*** Begin section ***

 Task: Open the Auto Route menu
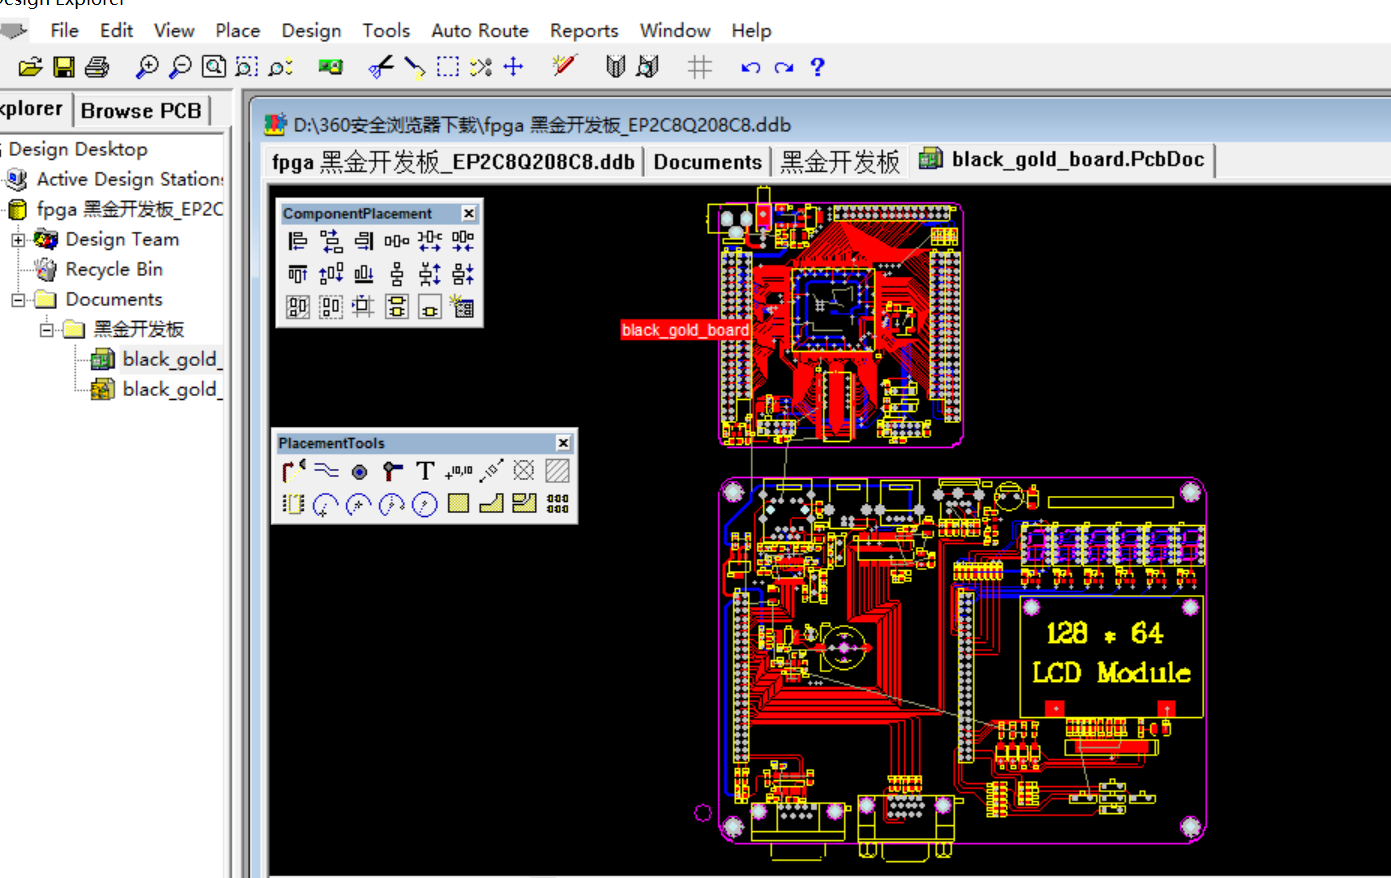pyautogui.click(x=480, y=31)
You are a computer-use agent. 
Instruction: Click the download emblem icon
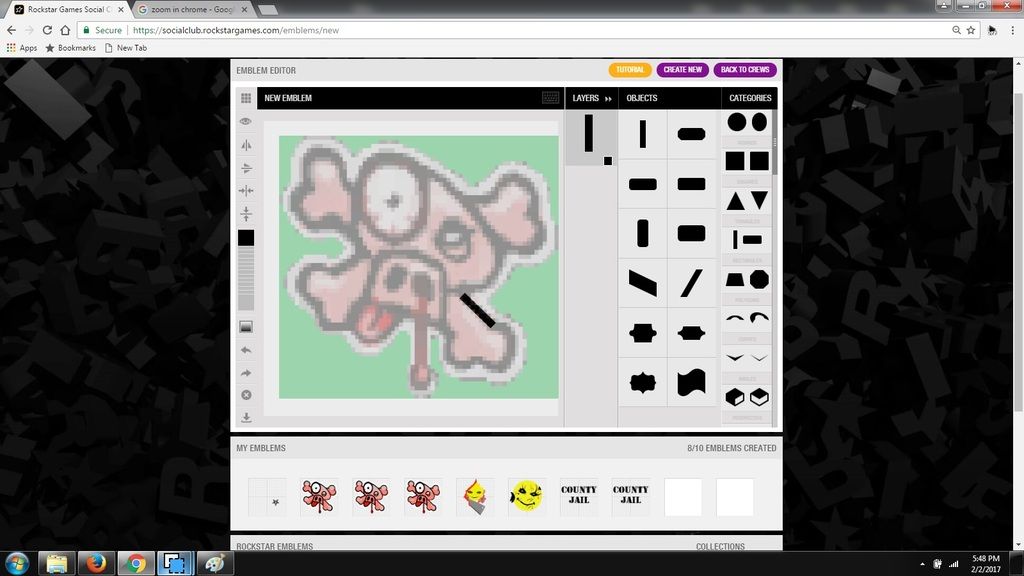pyautogui.click(x=246, y=418)
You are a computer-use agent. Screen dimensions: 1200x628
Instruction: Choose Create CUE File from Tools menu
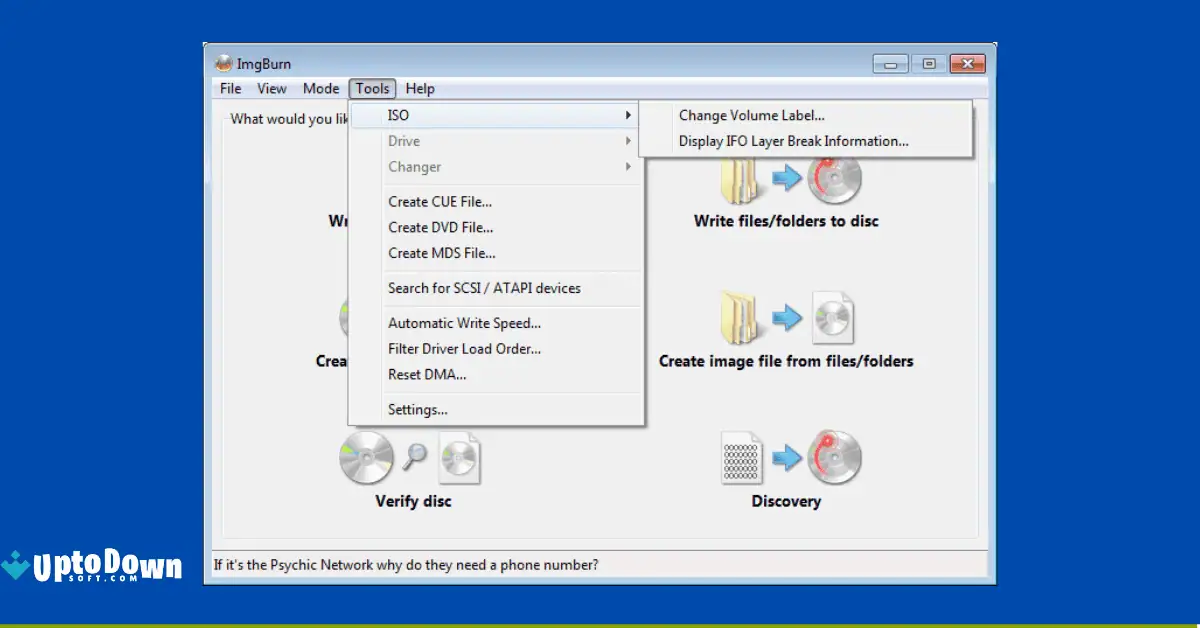[438, 201]
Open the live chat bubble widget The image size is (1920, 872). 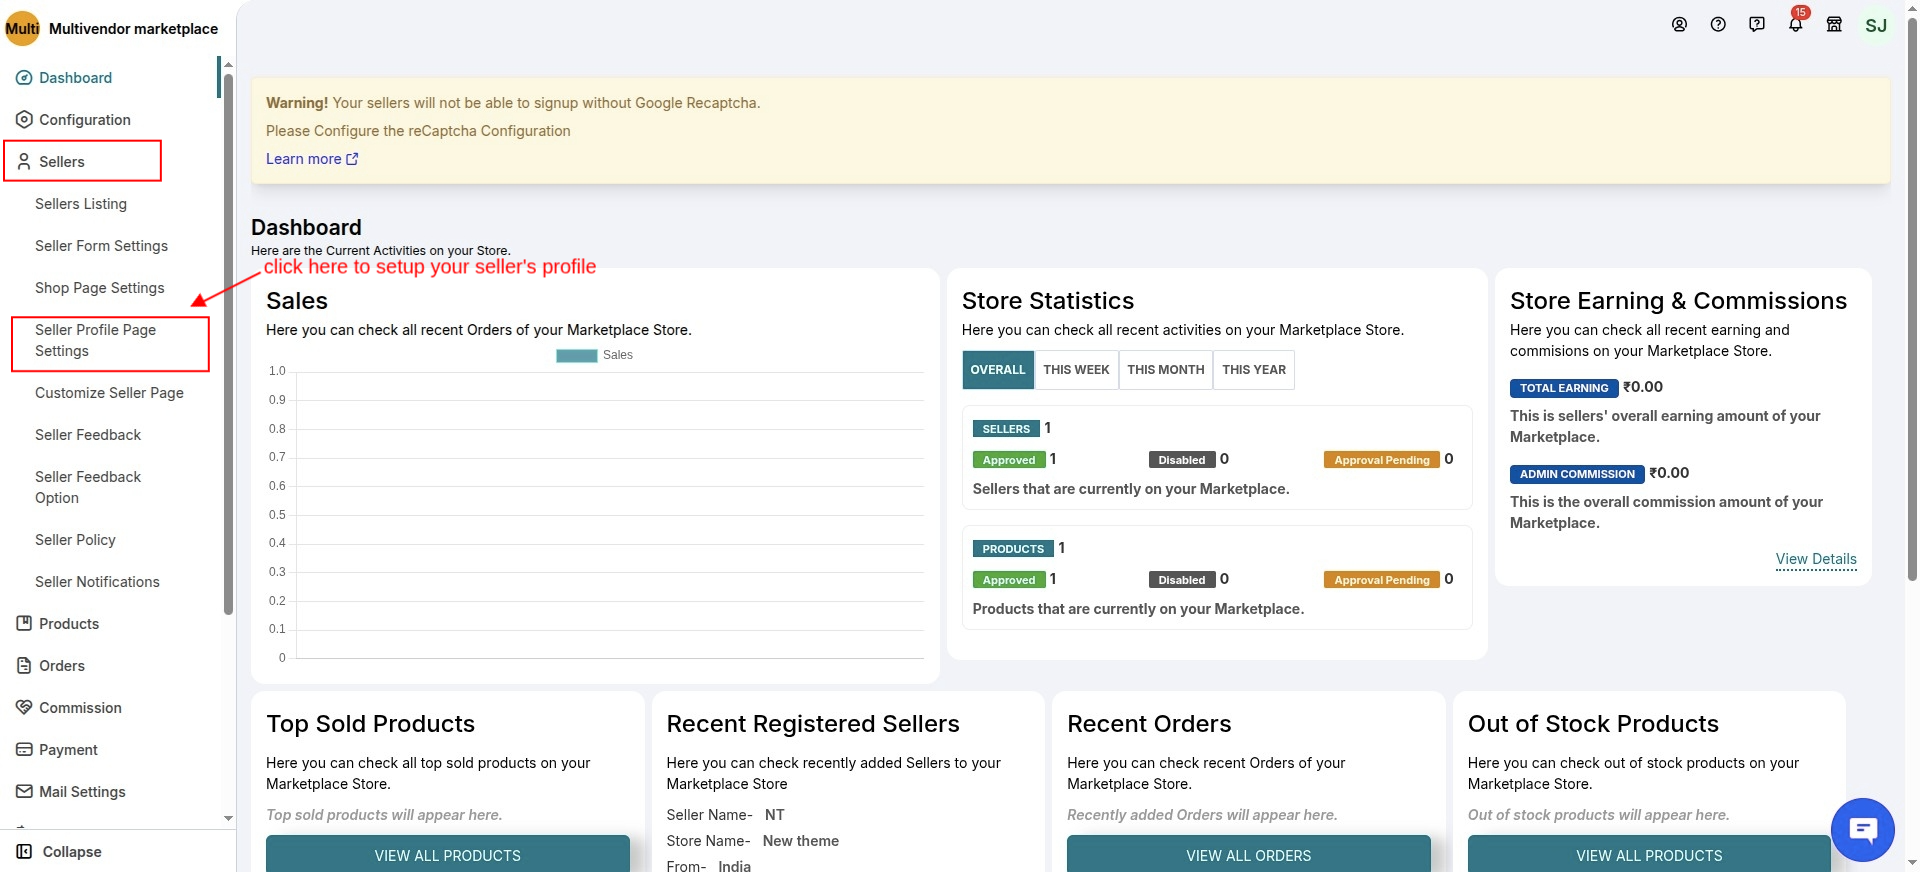1862,829
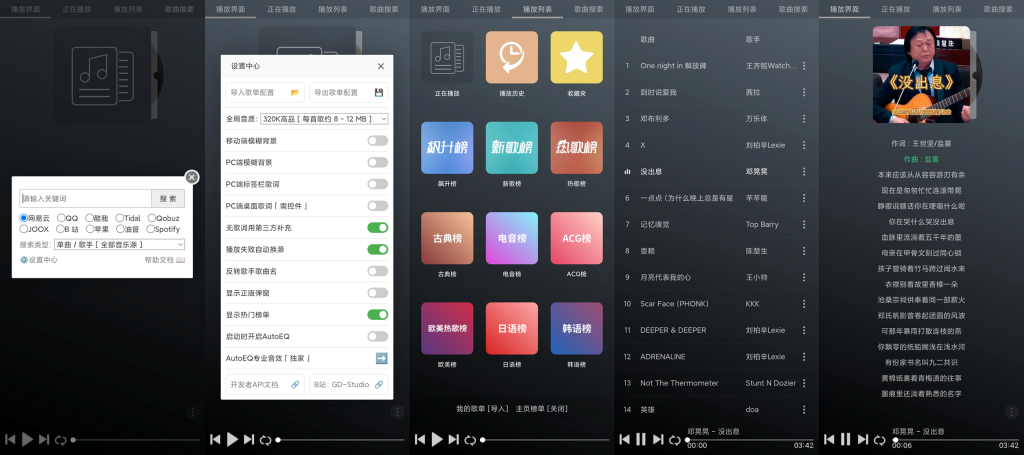Open the 播放历史 play history tile
Viewport: 1024px width, 455px height.
click(x=512, y=57)
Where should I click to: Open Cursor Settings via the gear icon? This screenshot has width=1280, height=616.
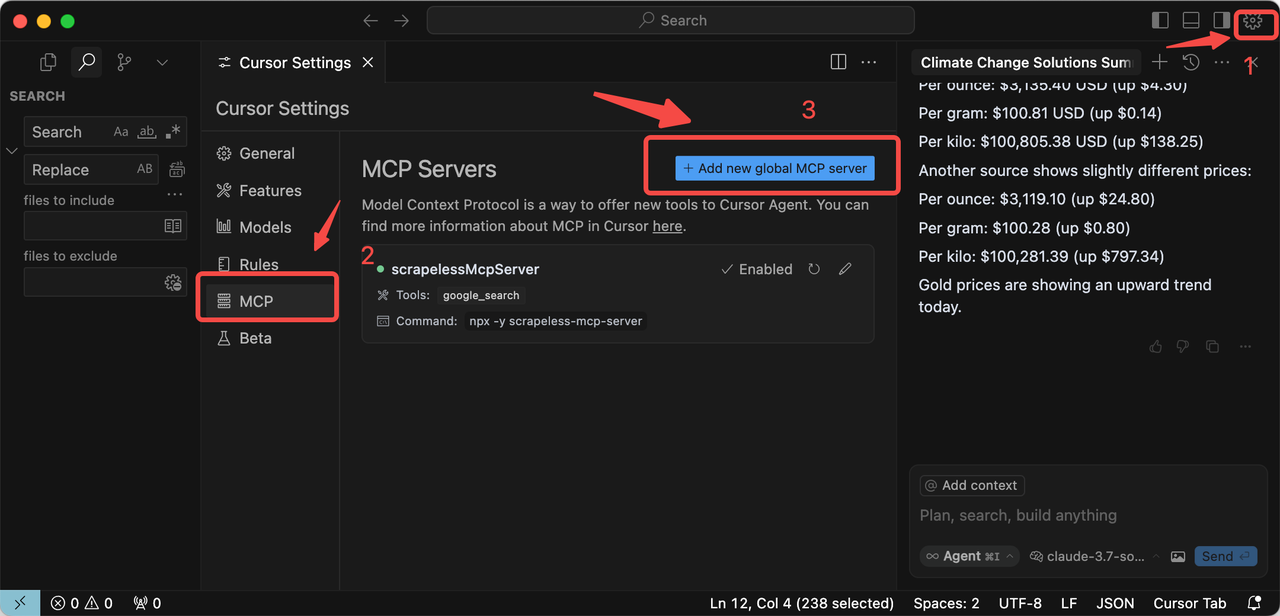(1253, 20)
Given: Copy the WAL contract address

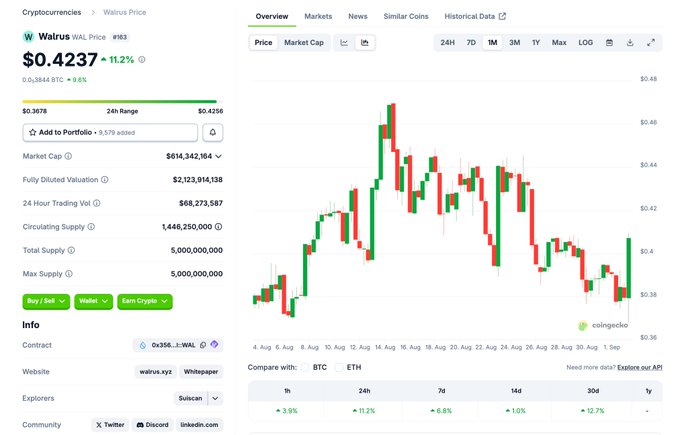Looking at the screenshot, I should pos(203,345).
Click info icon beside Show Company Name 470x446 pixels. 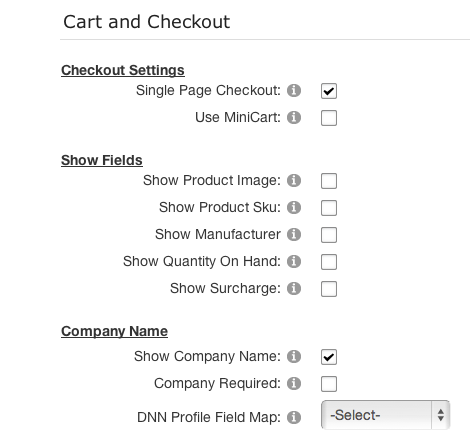[x=294, y=356]
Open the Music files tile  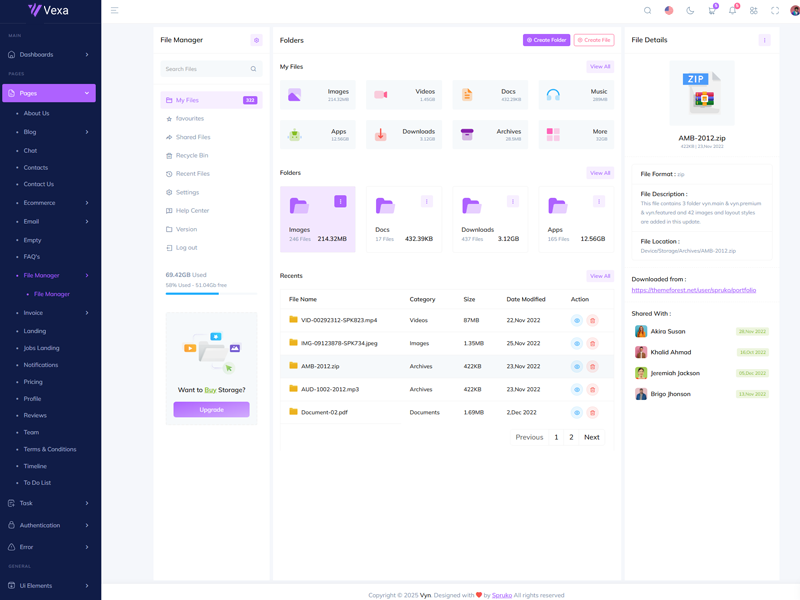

*** End section ***

EXERCISE GOAL -> Every line that holds the word "computer" should be copied from the records.

EXERCISE SOLUTION ->
You are a computer-use agent. 
You are a computer-use agent. Screen dimensions: 1200x628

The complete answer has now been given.